Il meccanismo imposto dal governo è cambiato profondamente nel corso degli anni e quasi mai rimane invariato da un anno all’altro, soprattutto di recente.

Pare che anche per il 2025 vi siano incertezze su come indicizzare i trattamenti pensionistici, con due diverse ipotesi al vaglio, una delle quali più favorevole per i pensionati.

Una sintetica storia della perequazione delle pensioni in Italia, da dove si parte?

La rivalutazione annuale delle pensioni consente di adeguare l’importo delle pensioni all’aumento del costo della vita, mitigando la perdita del potere d’acquisto. Ciò che oggi si compra con 10 euro, probabilmente non sarà più acquistabile con la stessa somma nel 2025: servirà di più. Questo è un classico esempio di inflazione e spiega perché le pensioni vengono annualmente indicizzate.

L’introduzione di questo meccanismo risale a circa 55 anni fa, con la Legge numero 153 del 1969 (nota come Legge Brodolini), che stabilì l’indicizzazione automatica delle pensioni al tasso di inflazione. Le pensioni venivano adeguate in misura piena rispetto all’inflazione certificata dall’ISTAT, senza differenze tra le tipologie e gli importi pensionistici.

Nel 1975 fu introdotta una novità importante con la Legge 160: il calcolo della variazione percentuale dell’indice del costo della vita si basava ora sulla media dei valori in un periodo specifico, anziché su una valutazione diretta del tasso di inflazione. Si considerava anche la media delle retribuzioni e degli stipendi del periodo.

Dalla riforma Amato tutto cambiò, ecco i primi utilizzi della rivalutazione ridotta per fasce

Dopo il boom economico, l’Italia degli anni ’90 si trovò ad affrontare una crisi economica, con conseguenti problemi di bilancio pubblico.

A partire dalla riforma pensionistica del 1992, contenuta nel Decreto legislativo numero 503 (nota come Riforma Amato), le pensioni vennero indicizzate solo in base all’aumento del costo della vita, senza più considerare le retribuzioni.

Inoltre, si introdusse la perequazione per fasce: solo la parte di pensione fino a due volte il trattamento minimo veniva rivalutata al 100%, mentre la parte tra due e tre volte il minimo veniva rivalutata al 90%, e quella oltre tre volte solo al 75%.

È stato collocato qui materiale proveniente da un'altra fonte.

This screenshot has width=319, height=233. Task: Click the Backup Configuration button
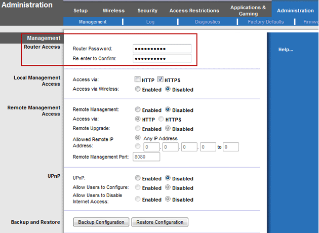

La legge Fornero, e la rivalutazione delle pensioni finisce alla Consulta

Nel 2000, con la Legge numero 388, si rese strutturale un sistema che prevedeva una rivalutazione al 100% dell’inflazione per le pensioni fino a 4 volte il trattamento minimo, al 90% per la quota tra 4 e 5 volte, e al 75% per le pensioni superiori a 5 volte il minimo. Tuttavia, con la Riforma Fornero del 2011, tutto cambiò. Il governo Monti, nell’ambito del Decreto Salva Italia, bloccò la rivalutazione per le pensioni superiori a 3 volte il minimo, suscitando numerose polemiche. Questo blocco finì alla Corte Costituzionale, che dichiarò la misura incostituzionale, imponendo risarcimenti, seppur limitati, ai pensionati.

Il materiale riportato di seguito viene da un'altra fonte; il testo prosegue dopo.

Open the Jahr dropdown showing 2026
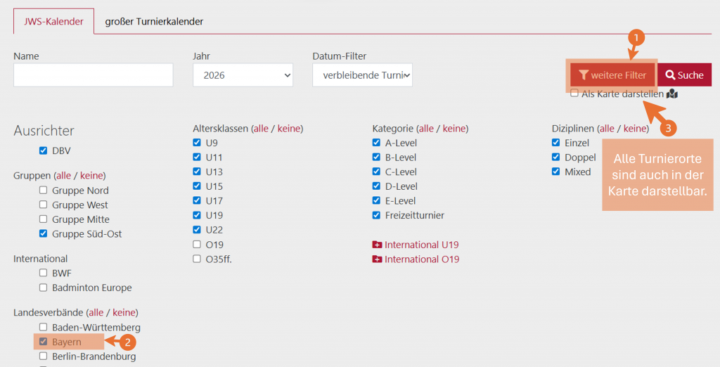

Il grande cambiamento per la perequazione è arrivato con la manovra di Bilancio del 2014, quando si decise di passare ad aumenti scaglionati in 4 fasce

Un cambiamento significativo nella perequazione arrivò con la Legge di Bilancio del 2014 (Legge 147 del 2013), che introdusse un sistema di rivalutazione a 4 fasce, valido fino al 2018:

  • 100% dell’aumento per le pensioni fino a 3 volte il minimo;
  • 95% per le pensioni tra 3 e 4 volte il minimo;
  • 75% per quelle tra 4 e 5 volte;
  • 50% per le pensioni superiori a 5 volte il trattamento minimo.

Arriviamo ai giorni nostri, a partire dal governo giallo-verde del Premier Conte

Con il governo Conte I, formato da Lega e Movimento 5 Stelle, si sono introdotte nuove fasce di rivalutazione e una rivalutazione non più progressiva.

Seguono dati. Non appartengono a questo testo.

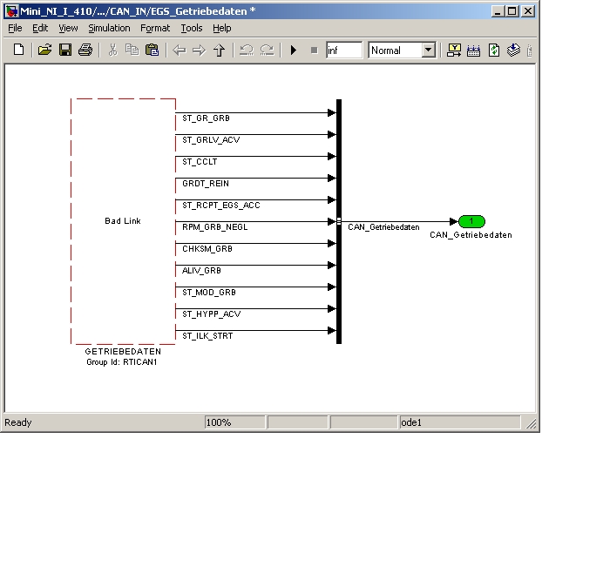Image resolution: width=603 pixels, height=580 pixels.
Task: Save the model using the floppy disk icon
Action: pyautogui.click(x=65, y=51)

Il nuovo schema prevedeva:

  • 100% per le pensioni fino a 3 volte il minimo;
  • 97% per le pensioni tra 3 e 4 volte;
  • 77% per le pensioni tra 4 e 5 volte;
  • 52% per le pensioni tra 5 e 6 volte;
  • 47% per le pensioni tra 6 e 8 volte;
  • 45% per le pensioni tra 8 e 9 volte;
  • 40% per le pensioni superiori a 9 volte il minimo.

Nel 2022 si fece un passo indietro con la Legge di Stabilità, reintroducendo la rivalutazione progressiva con un meccanismo simile al precedente.

Il governo Meloni e la sua rivalutazione delle pensioni, ecco come è cambiata in due anni

Nel 2023, con la Legge di Bilancio del governo Meloni, si tornò a un sistema di fasce non progressive, con un’impostazione più penalizzante:

  • 100% per le pensioni fino a 4 volte il minimo;
  • 85% per le pensioni tra 4 e 5 volte;
  • 53% per le pensioni tra 5 e 6 volte;
  • 47% per le pensioni tra 6 e 8 volte;
  • 37% per le pensioni tra 8 e 10 volte;
  • 32% per le pensioni superiori a 10 volte il minimo.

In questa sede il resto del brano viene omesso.